Write the next part of the forum thread on the 4x4x4 Superflip of 11 dedges, starting after its final sentence.

- EXTRACT
-- begin --
# 4x4x4 Superflip of 11 out of 12 edges



## unsolved (Sep 9, 2015)

The fastest Superflip I've seen for 11 out of 12 dedges for the 4x4x4 is 28 moves. Is there a solution with fewer moves?


----------



## Christopher Mowla (Sep 10, 2015)

unsolved said:


> The fastest Superflip I've seen for 11 out of 12 dedges for the 4x4x4 is 28 moves. Is there a solution with fewer moves?


Are you referring to the BTM metric or single slice turn (ply) metric?

If you are referring to the BTM metric, then I assume you are talking about cuBerBruce's algorithm. If so, then here's a 26 BTM I just found in under an hour.
2R U' F2 U 2L F2 2R U2 2R U' B2 U 2R D2 L' R' B2 L2 B' R2 B D2 B e F m y z

Of course, cuBerBruce's is 35 ply, and this one (which I made from one of his parity algs) is 28 ply.

If you are somehow speaking in terms of the ply (single slice turn) metric, I am curious to see another solution besides the above. However, I don't have any idea of how to find a shorter solution than 28 ply.


----------



## unsolved (Sep 10, 2015)

Christopher Mowla said:


> Are you referring to the BTM metric or single slice turn (ply) metric?



I use SST almost exclusively, so by this count your solution is 26 in length.

I'm trying to solve the width of the longest dedges-only-displaced position. I've computed a 9-turn dedge database but it's not deep enough to solve the 11-dedge-flip.


----------



## Herbert Kociemba (Sep 10, 2015)

unsolved said:


> I use SST almost exclusively, so by this count your solution is 26 in length.



No, in SST his solution is 28, the e and m move count 2 moves each.
Christopher wanted to see some other solution. I still have not implemented the phase 3 of my solver (lack of motivation in the moment). So I just took an arbitrary 14 move reduction (there are lots of 14 move reductions) and cube explorer found a 14 move solution, which seems quite lucky. So 28 moves too in SST in total without much effort.
-- end --
- EXCERPTED DATA
-- begin --
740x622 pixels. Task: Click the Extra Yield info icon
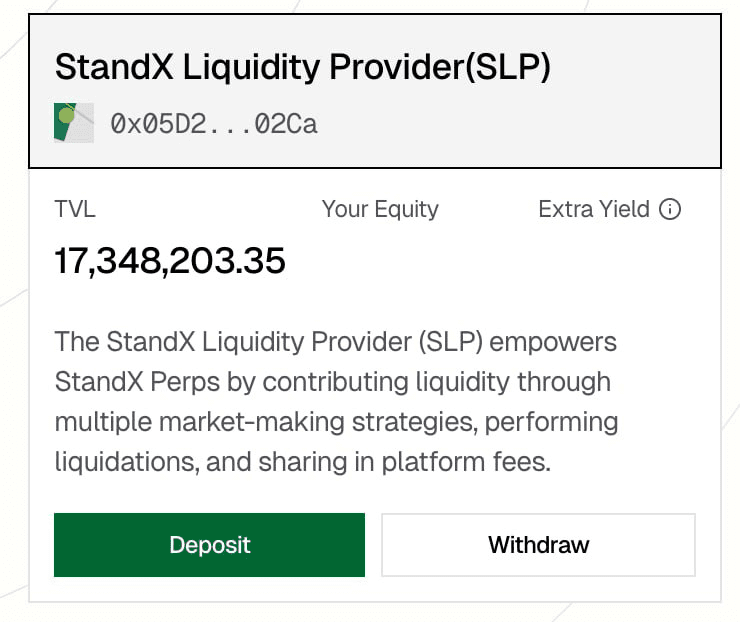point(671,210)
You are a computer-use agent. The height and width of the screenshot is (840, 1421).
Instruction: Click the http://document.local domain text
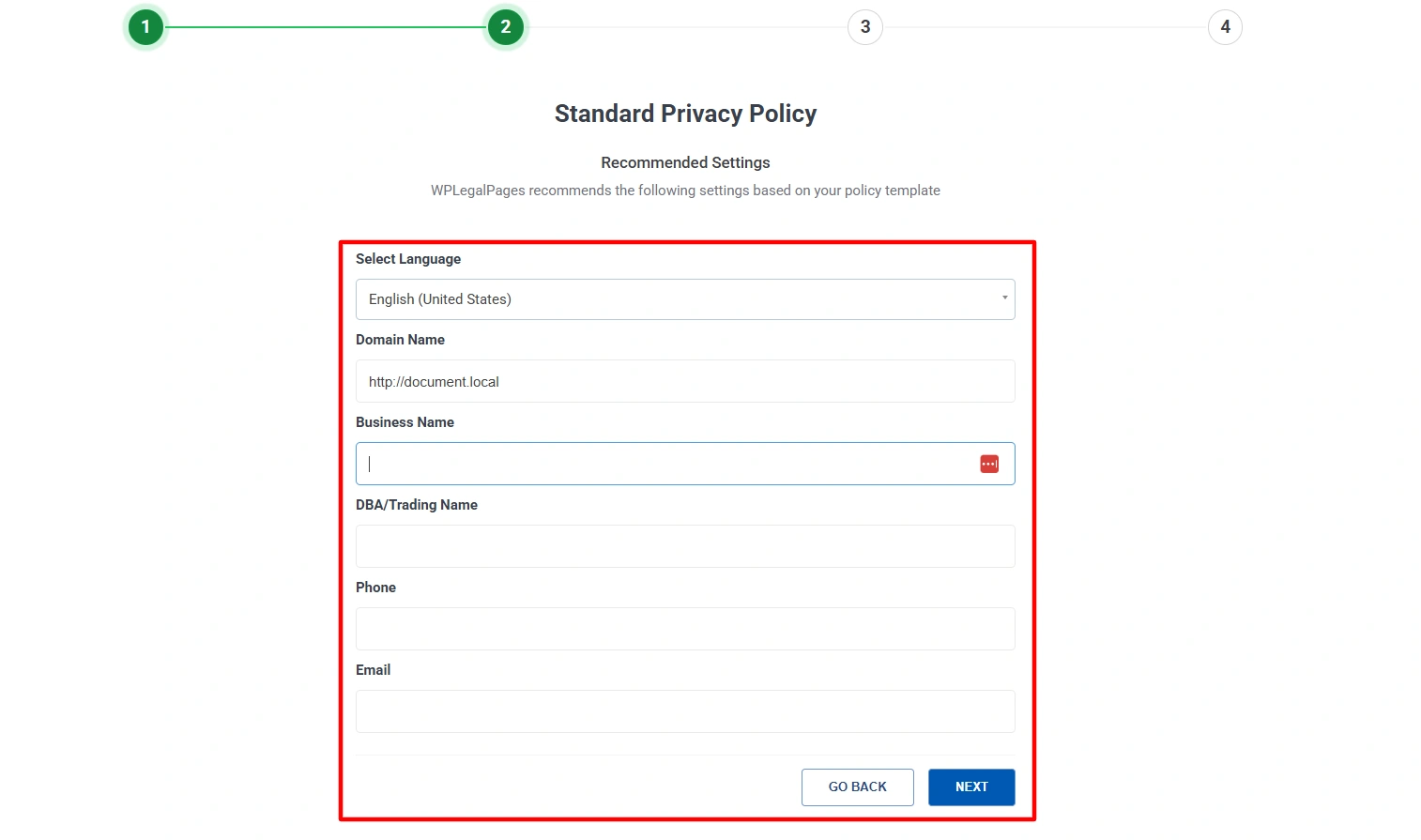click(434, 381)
-- end --
- TASK RESPONSE
3F' R2 3u 3f2 U' 2R' 3f2 3u' R2 3u 3R 2B2 2L2 2B2 U2 L2 U2 D B2 U F B' U2 F2 B2 R2 U' D x' y'


----------



## unsolved (Sep 10, 2015)

Herbert Kociemba said:


> No, in SST his solution is 28, the e and m move count 2 moves each.



You are correct. I missed that.

At present I am experimenting with a 3-phase solver that tackles edges first, then performs a table-lookup for the corners-with-edges-solved database, then executes a pre-computed list of cascade center cage algs to finish.

Phase 3 is the most fun to watch.
Phase 2 is pretty fast.
Phase 1 takes 3 weeks to produce decent results.


----------



## Christopher Mowla (Sep 11, 2015)

Herbert Kociemba said:


> Christopher wanted to see some other solution.


Thanks for posting. The fact that your alg is also just 25 btm is icing on the cake!


----------



## Herbert Kociemba (Sep 12, 2015)

3R' F2 3u2 3R' U2 3R 3f2 2R2 U2 3R' 3u2 3R' y z U2 2F2 R L' U D R L' U2 R2 D2 B2 L2 D2 y

is another one. It is 26 sstm (12+2+12) and 24 in btm. I just fed about 10 more reduction solutions into cube explorer which in the moment is quite time consuming because I have to color the facelets manually. The success should motivate me at least to write some code to import the results with a text file into cube explorer.


----------



## unsolved (Sep 12, 2015)

Herbert Kociemba said:


> It is 26 sstm (12+2+12) and 24 in btm.



Excellent result Herbert!

26 is the magic number I was hoping for (or smaller, of course). I have the computing resources for a 10-turn dedges-only database and a depth-16 nominal search. This means I have a 26-move horizon for dedges.

If 26 moves turns out to be the hardest dedge configuration to solve, my 3-stage, Dedge First approach will work fine.

This brings up another important question, which is worth a separate topic.

Nicely done!


----------



## Christopher Mowla (Sep 12, 2015)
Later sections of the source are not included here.